You are no doubt all aware of the barbaric shooting down of Malaysia Airlines flight MH17 over the Ukraine. Mashable is compiling information as it arises, and even has an Esri webmap of the flight path of the doomed plane.
In an interview with Geospatial World Weekly, founder and President of Esri, Jack Dangermond, has said that he wants “GIS to be as easy as iPhone,” brining spatial information capabilities to millions of people across the world.
The IB Times has an article discussing China’s newest official map, designed by the government-approved Hunan Map Press, which (unsurprisingly) boldly shows the disputed islands of the South China Sea as belonging to the nation.
Also over in China, the People Daily is claiming that a new drone flying endurance record has been broken by a UAV designed by the Chinese Academy of Surveying & Mapping – 30 hours between landings, beating the previous 16 hour record.

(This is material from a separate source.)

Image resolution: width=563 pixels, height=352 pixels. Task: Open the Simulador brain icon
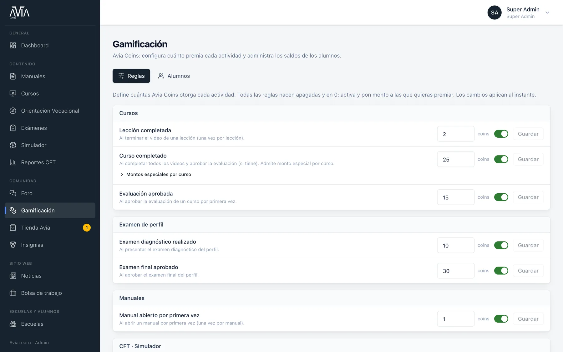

GIS and Science reports on the OGC’s call for Public Comment on Candidate Standard for Encoding Coverages in JPEG2000. Quite a mouthful, but there is more information on just what it entails at the original post.
Google Maps Mania outlines a few isochrone APIs that make it a snap to add travel times to your Leaflet, Here, or Google Map.
The Hexagon Geospatial blog highlights a fascinating series by TIME magazine – dubbed Timelapse – that, unsurprisingly, shows a timelapse of specific areas of Earth over the last 30 years. Equally unsettling and amazing, especially given that it’s our irreplaceable natural environment that always gets the short end of the stick.